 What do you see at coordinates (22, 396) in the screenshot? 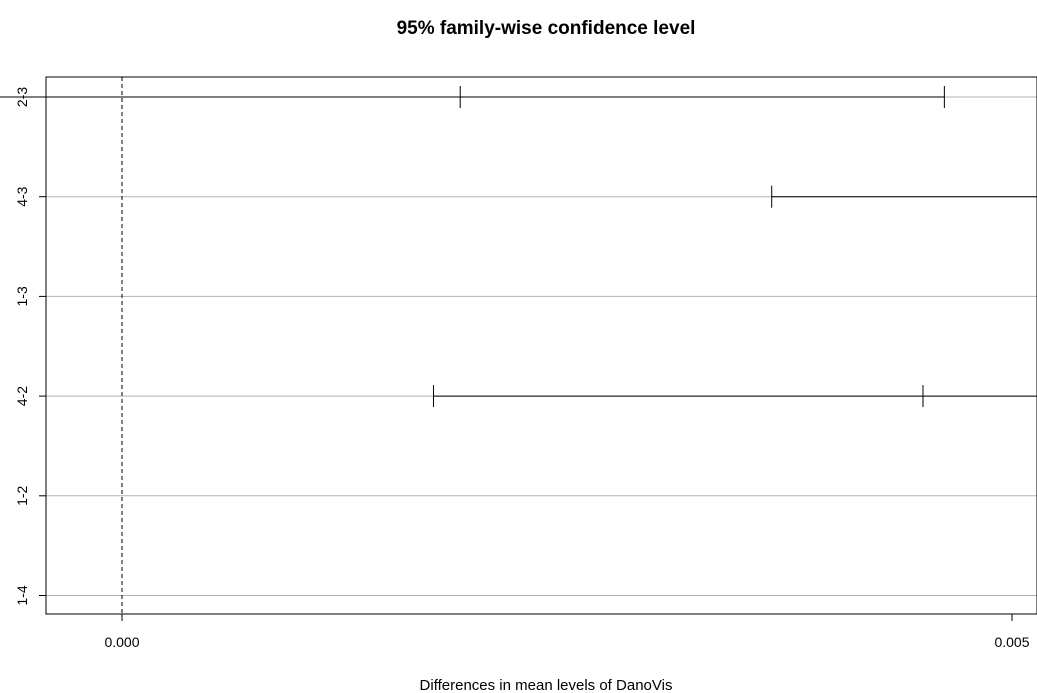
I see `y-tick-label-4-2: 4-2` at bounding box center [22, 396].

...

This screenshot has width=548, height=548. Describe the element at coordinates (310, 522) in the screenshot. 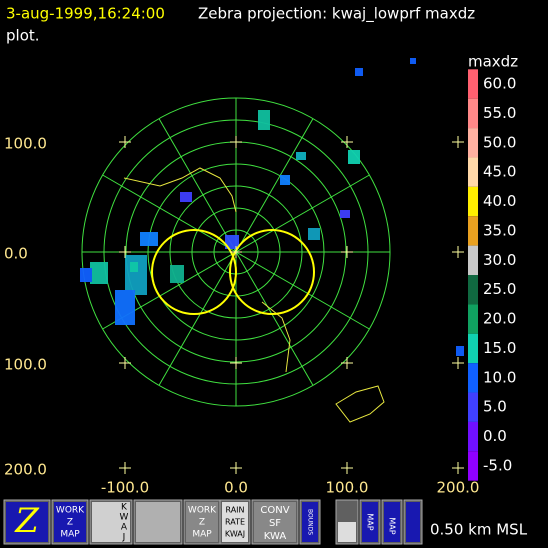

...

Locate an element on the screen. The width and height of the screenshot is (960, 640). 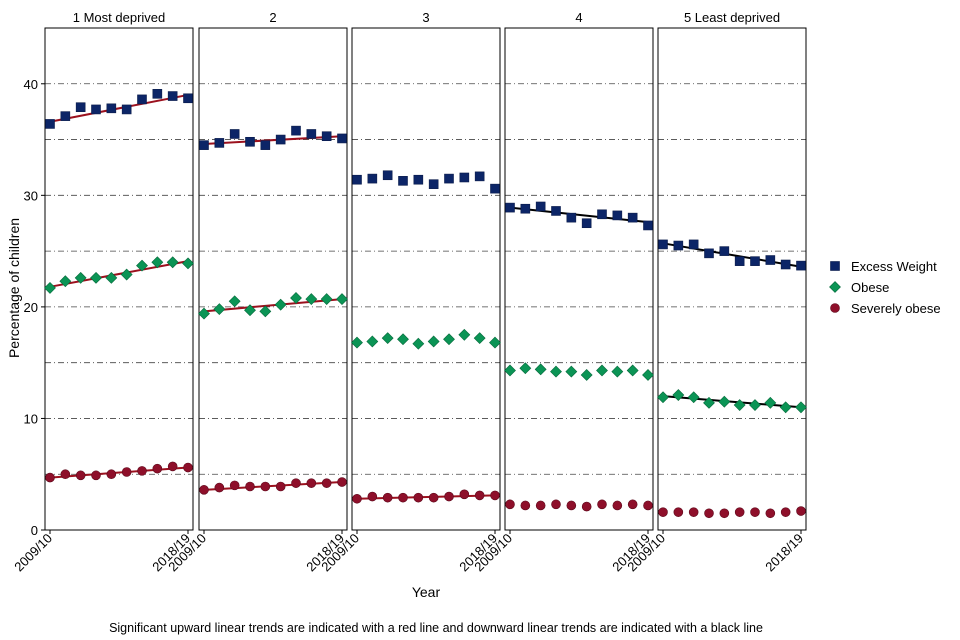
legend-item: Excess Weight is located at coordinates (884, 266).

HOW TO COMPLETE THIS TASK ▸
Quote the part of the material that opens with the line containing "What do you" and closes with the line containing "center [22, 396].". Leave the pictures out.

THE COMPLETED TASK ▸
 What do you see at coordinates (22, 396) in the screenshot? 
I see `y-tick-label-4-2: 4-2` at bounding box center [22, 396].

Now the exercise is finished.